In St. Paul’s first letter to the Corinthians, chapter twelve, the holy Apostle discusses how the Church, the Body of Christ, functions; all the members relate harmoniously, employing the varying gifts given to them by God in a complementary fashion. The weaker members’ gifts are not to be neglected; they are described as essential to the health of the Body. The goal, St. Paul says, is that there be no divisions and that all “may have the same care for one another.” (1 Cor. 12:25)

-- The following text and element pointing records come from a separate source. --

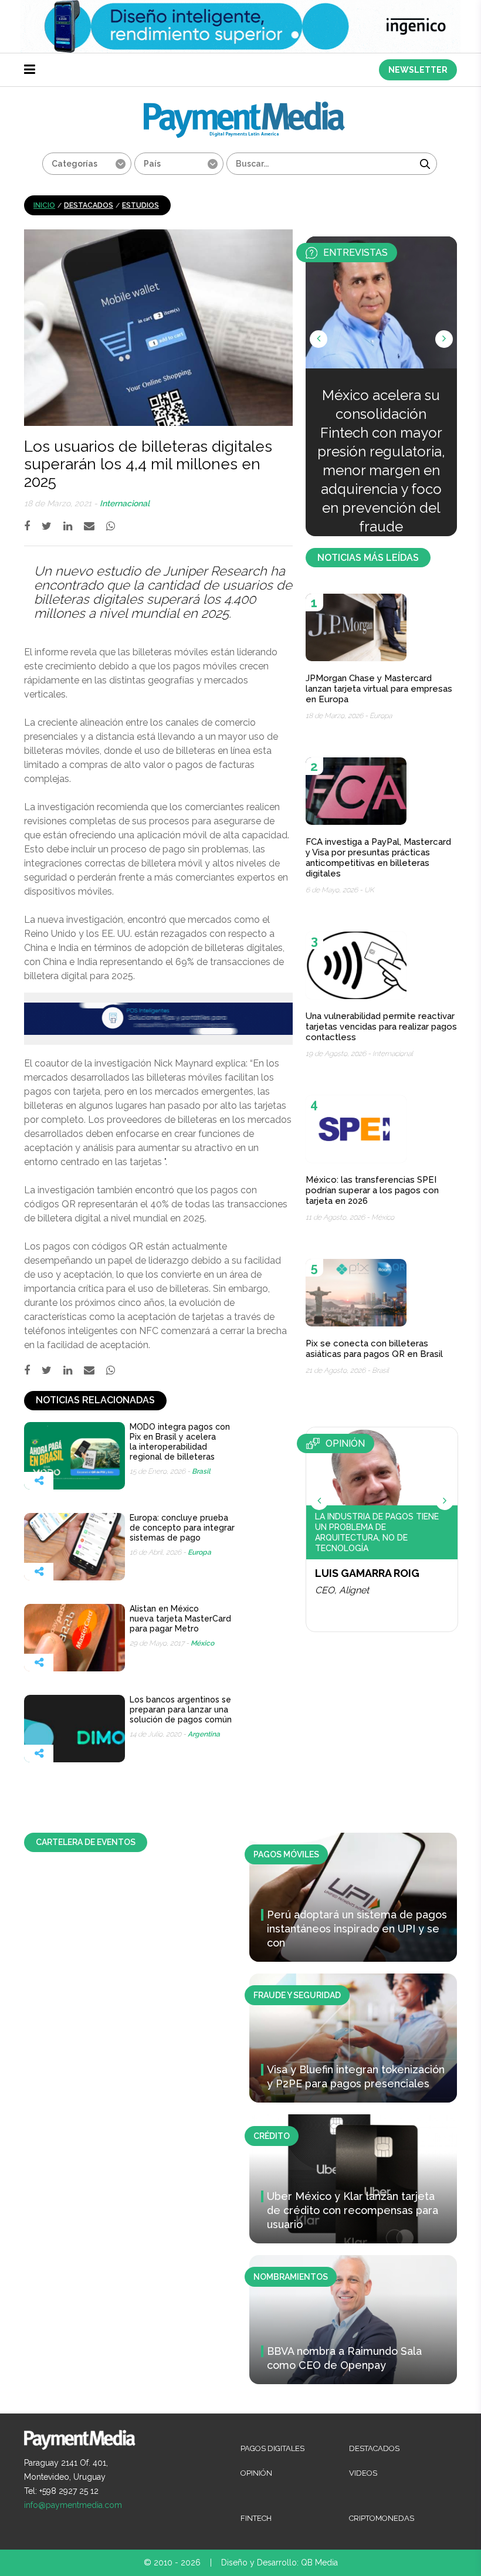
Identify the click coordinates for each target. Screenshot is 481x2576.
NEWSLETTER (418, 70)
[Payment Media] (244, 106)
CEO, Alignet (342, 1590)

The members of Christ’s Body are variously strong and weak, rich and poor, abled and disabled. In Holy Scripture and in Patristic literature strong, rich, and abled relate, as do weak, poor, and disabled. Dr. Brian Ephrem Fitzgerald’s Presentation (here in written form) on St. John Chrysostom on Wealth and Poverty therefore relates to ability and disability. He takes as his primary text St. John Chrysostom’s sermons on Luke 16:19-31, the story of the rich man and Lazarus.
Lazarus is shown as a good example because of his virtue, and the rich man is a bad example because of the misuse of his wealth; wealth and poverty are not the criterion in and of themselves.
The greater part of the presentation is devoted to the question, “How should we use these examples?” according to St. John Chrysostom.
Here is the first sentence of the very last paragraph:
“What truly lasts is that which is internal and intrinsic to a man, namely his character and deeds.” (Page 17)
Dr. Brian Ephrem Fitzgerald’s 2002 Presentation sets before us truths we greatly need to hear and personally digest as we prepare to stand before the Judgment Seat of Christ.